In the title role as the wide-eyed country demoiselle from a conservative family in Saint-Sauveur in the Gironde, Knightley indulges her trademark willful girlishness with great vigor – even after Colette moves to Paris and marries author-promoter-notorious-lecher Willy Gauthier-Villars (Dominic West), a man in love with the sound of his own voice.

Colette’s passion is to write, in longhand with pen and ink, about the places she goes and the things she sees, in the character of an adventurous young woman named Claudine. Willy indulges his wife’s impulse as long as she allows him to publish her novels under his name. The fictions, replete with sexual innuendo, become best-sellers, and so Colette is obliged to keep cranking out the work. When she balks, Willy locks her in her room.

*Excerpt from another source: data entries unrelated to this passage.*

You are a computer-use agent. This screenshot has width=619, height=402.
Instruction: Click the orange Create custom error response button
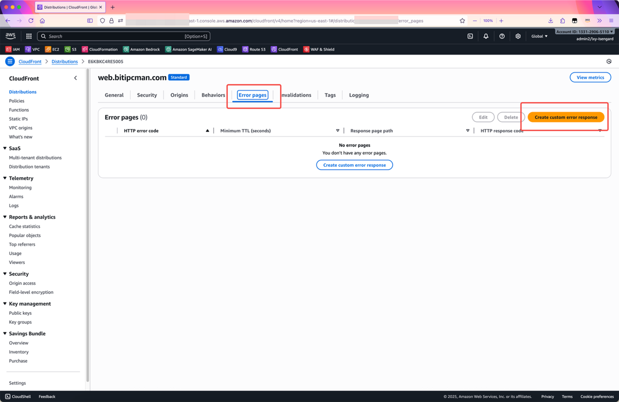tap(566, 117)
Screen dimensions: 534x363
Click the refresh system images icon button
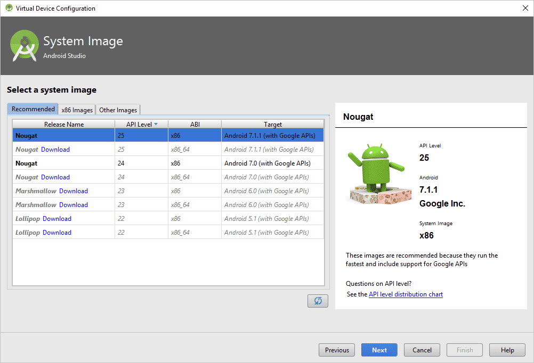click(318, 301)
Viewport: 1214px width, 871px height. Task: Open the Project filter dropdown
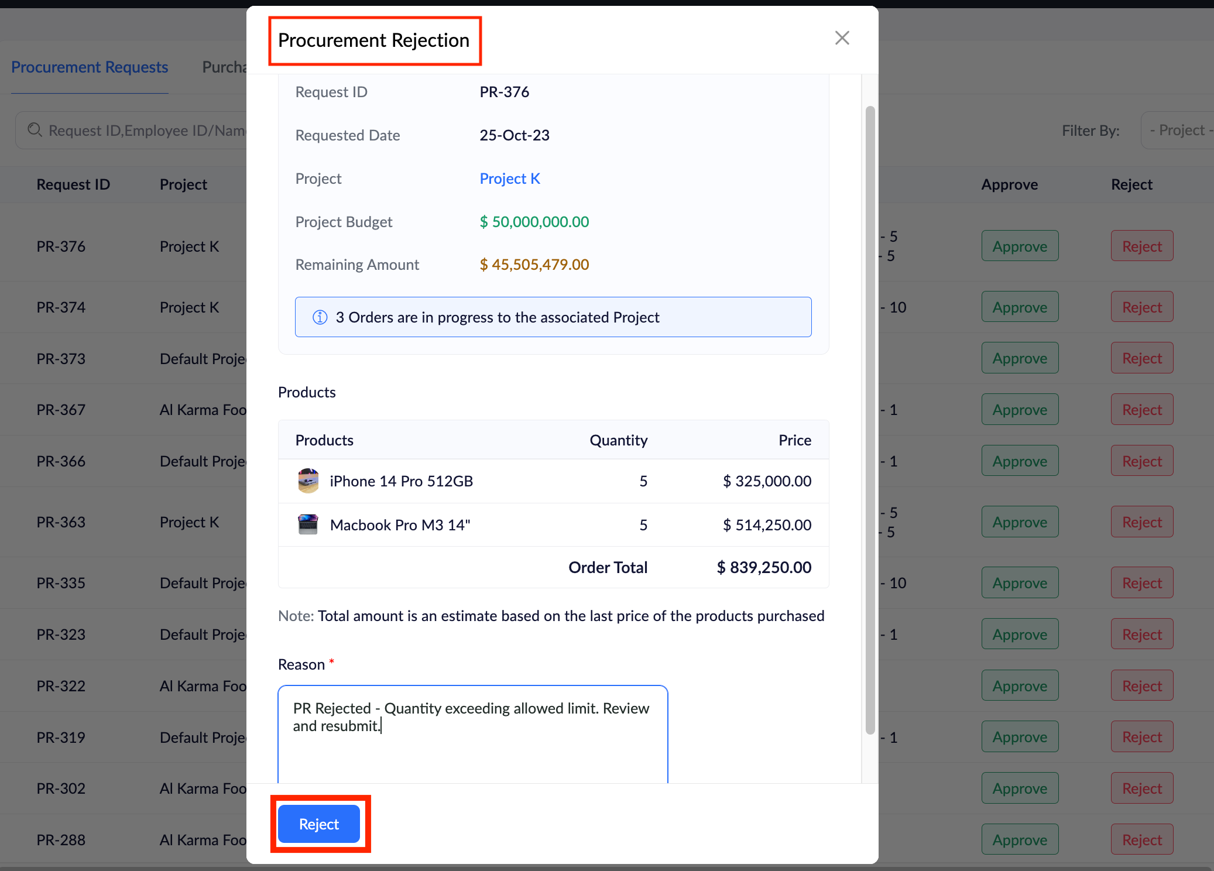(x=1178, y=130)
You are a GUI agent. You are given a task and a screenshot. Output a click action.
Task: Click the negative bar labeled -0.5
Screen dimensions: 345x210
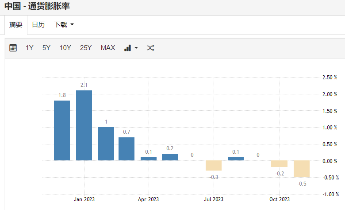click(302, 169)
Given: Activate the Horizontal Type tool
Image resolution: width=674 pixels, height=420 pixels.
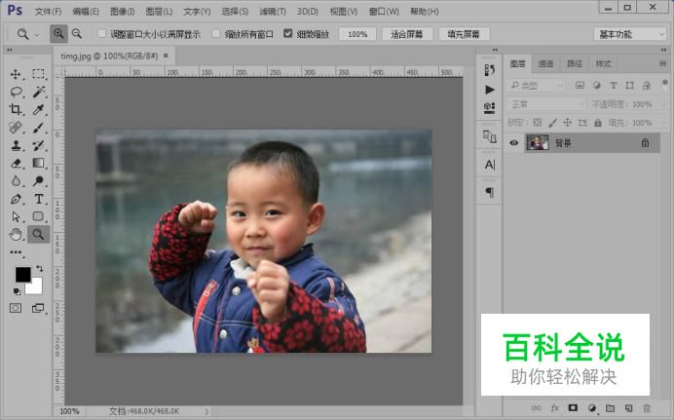Looking at the screenshot, I should coord(39,199).
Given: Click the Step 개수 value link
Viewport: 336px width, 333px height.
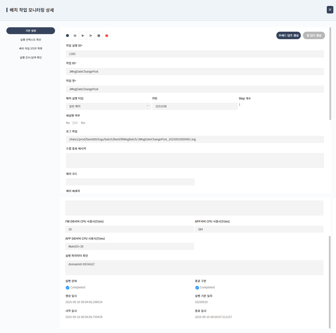Looking at the screenshot, I should point(240,105).
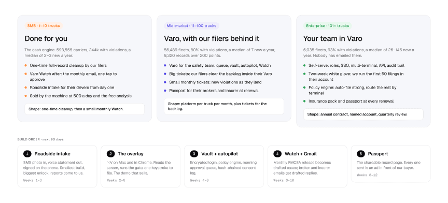Select the SMB 1–10 trucks tag
Screen dimensions: 448x203
(44, 26)
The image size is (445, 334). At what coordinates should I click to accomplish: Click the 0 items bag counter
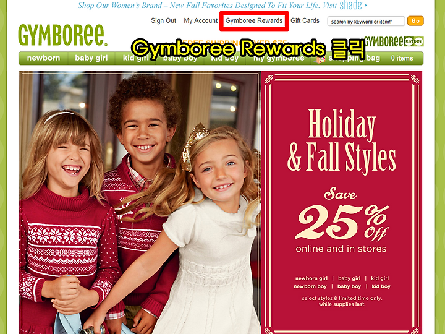[x=402, y=58]
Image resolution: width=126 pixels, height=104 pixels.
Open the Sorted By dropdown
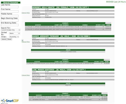(15, 33)
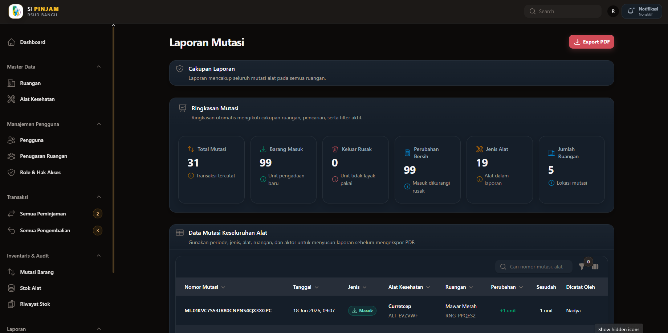The image size is (668, 333).
Task: Click the Export PDF button
Action: (591, 42)
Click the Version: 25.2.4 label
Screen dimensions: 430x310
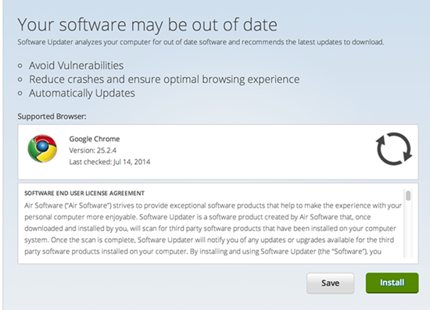click(x=93, y=151)
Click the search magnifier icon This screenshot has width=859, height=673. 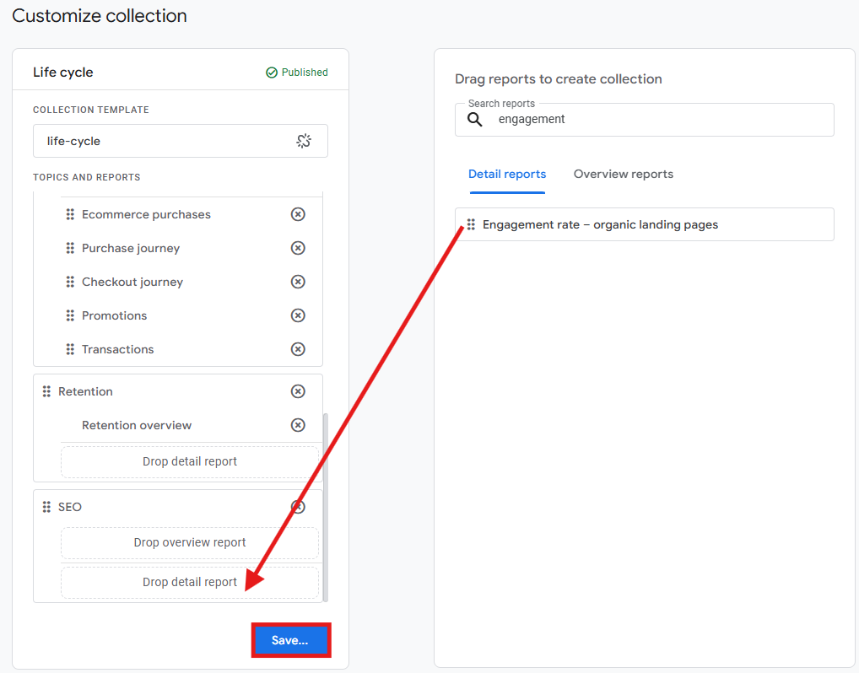(x=474, y=120)
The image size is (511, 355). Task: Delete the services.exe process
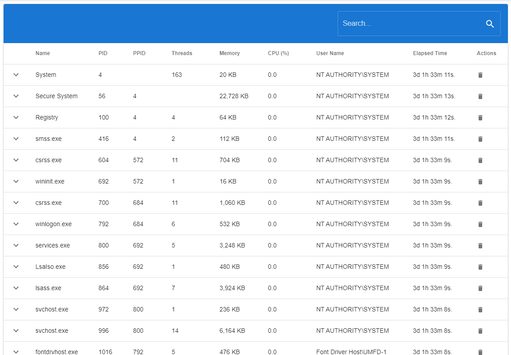[480, 245]
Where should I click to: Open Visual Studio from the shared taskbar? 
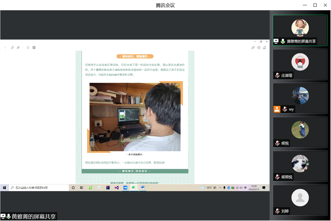(x=116, y=187)
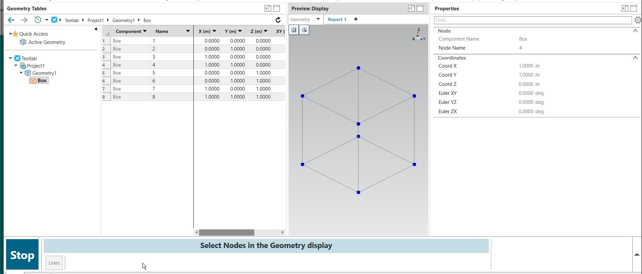
Task: Open Properties settings gear
Action: (637, 20)
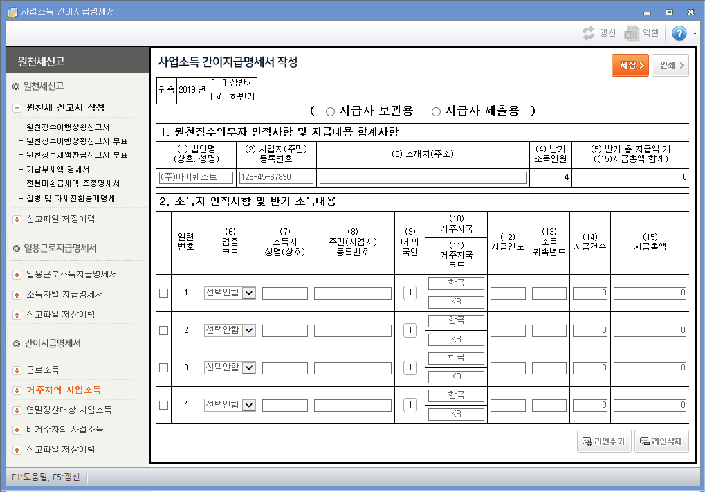Click the 라인추가 button to add a line
This screenshot has width=705, height=492.
603,440
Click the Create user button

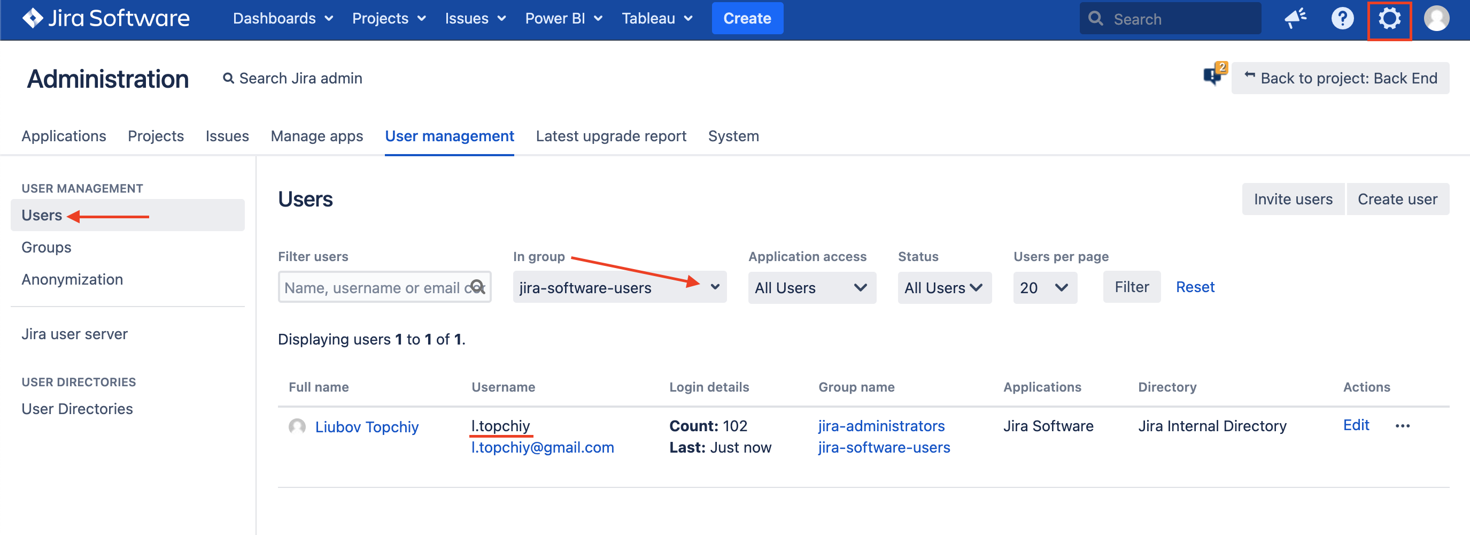click(1397, 199)

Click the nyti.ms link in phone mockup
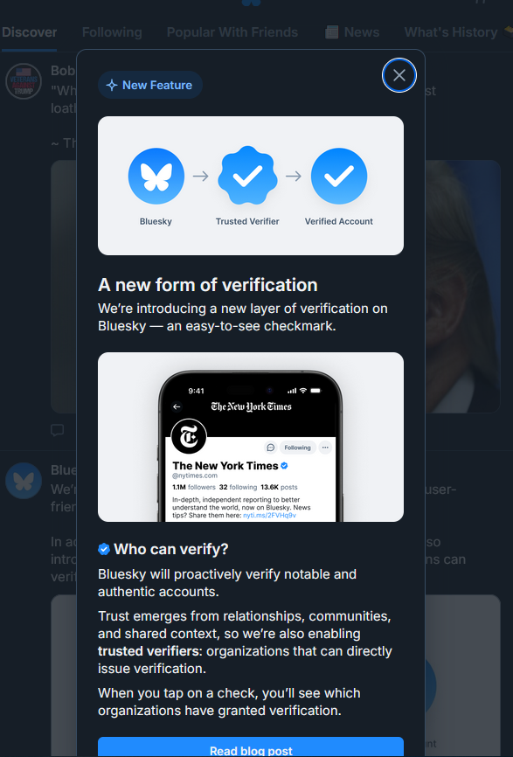269,515
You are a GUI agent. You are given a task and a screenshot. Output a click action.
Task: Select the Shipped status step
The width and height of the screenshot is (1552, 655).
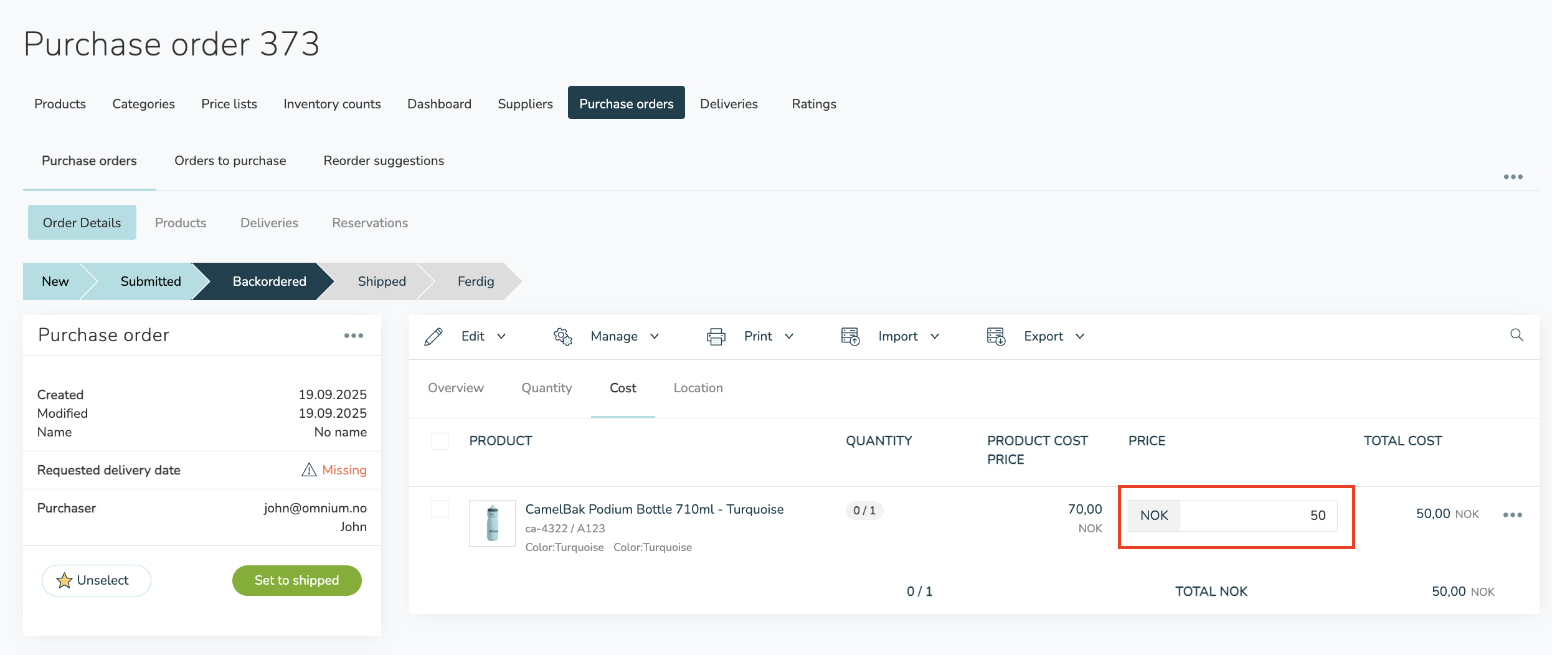(381, 281)
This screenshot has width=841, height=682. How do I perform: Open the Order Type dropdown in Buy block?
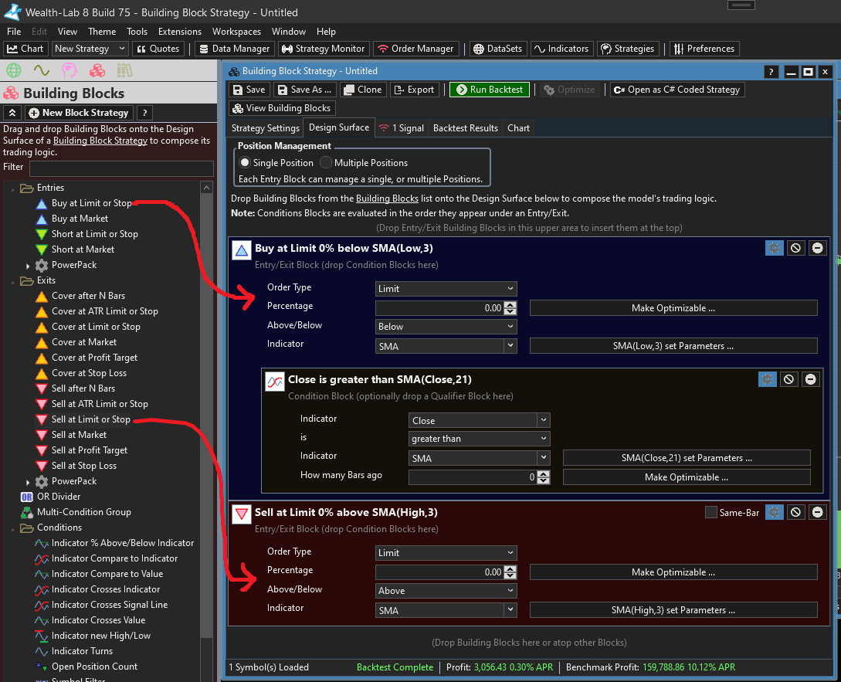coord(446,289)
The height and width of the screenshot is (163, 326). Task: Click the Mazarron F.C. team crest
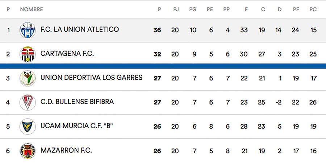(x=28, y=151)
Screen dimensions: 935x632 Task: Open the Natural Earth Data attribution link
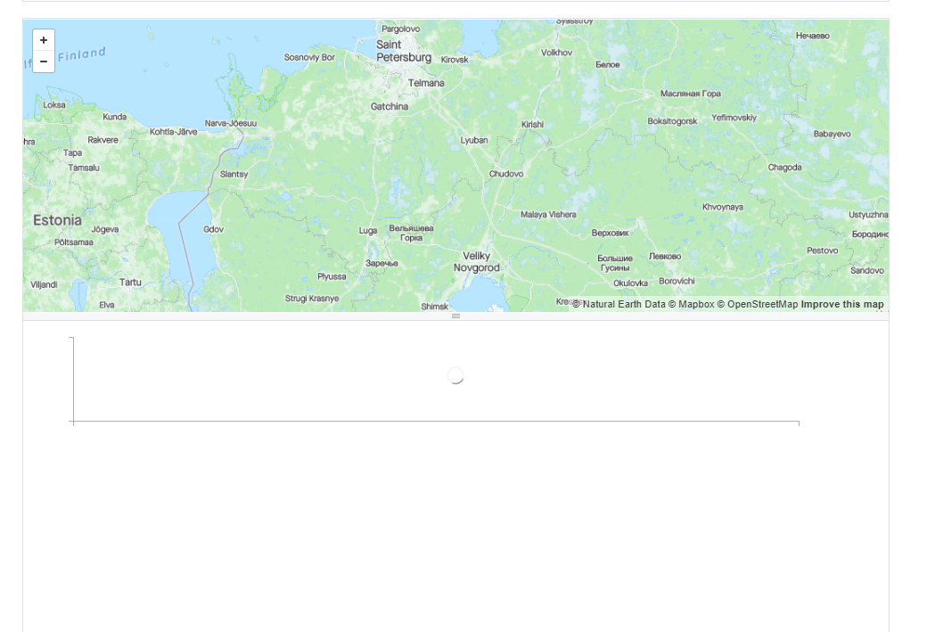pyautogui.click(x=619, y=304)
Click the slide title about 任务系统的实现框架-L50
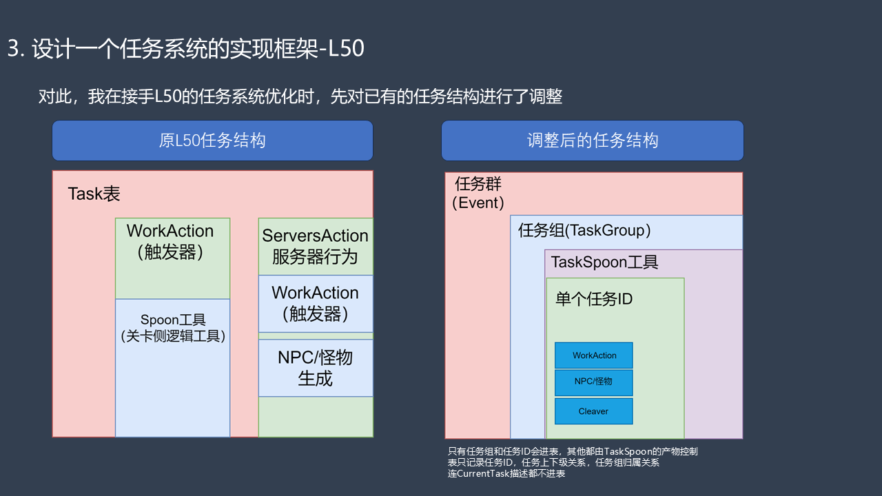The width and height of the screenshot is (882, 496). 186,49
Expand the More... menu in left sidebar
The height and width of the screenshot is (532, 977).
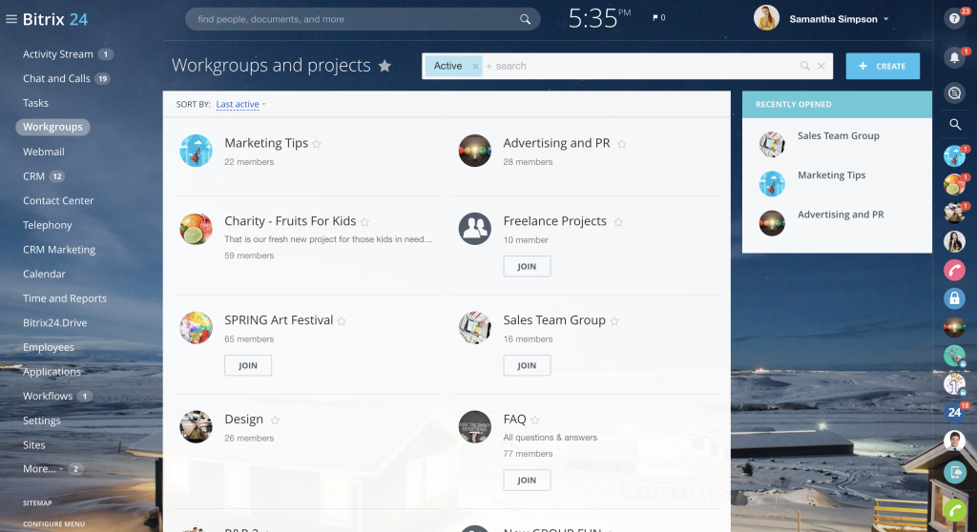[43, 469]
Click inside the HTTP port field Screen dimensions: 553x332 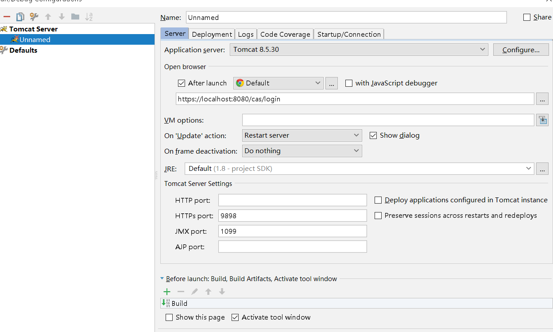click(292, 200)
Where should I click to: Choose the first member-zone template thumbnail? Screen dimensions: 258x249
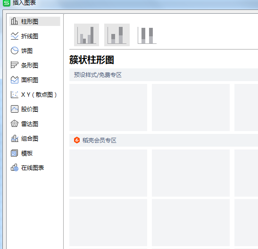[x=108, y=173]
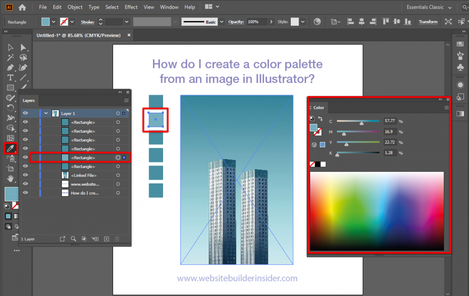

She longs to assert herself. It happens slowly, in increments, and with detours. Her frustration takes the form of a very slow burn, which gives director Wash Westmoreland and screenwriters Richard Glatzer and Rebecca Lenkiewicz ample time to tow the dissatisfied Colette through a carnival sideshow of Belle Époque debauchery.

Knightley has a face made for costumed dramatics. She and her prominent jaw line have negotiated Jane Austen (Pride & Prejudice), World War I-era Britain (Atonement), and the hectic dawn of psychotherapy (A Dangerous Method), all the while portraying women as reluctant catalysts. Colette presents a familiar scenario – a kept woman who rebels in private while subservient in public, even as her husband steals her glory.

This pulpy, gossipy tale deserves a nutty filmmaker, but we get something mousier and less threatening. Despite its riotous sinning and unpunished injustice, it has the tame flavor of a lunch date.

COLETTE ( 2 ) • Directed by Wash Westmoreland • Starring Keira Knightley, Eleanor Tomlinson, Fiona Shaw • Rated R • 111 min. • At Osio Theater Oct. 11.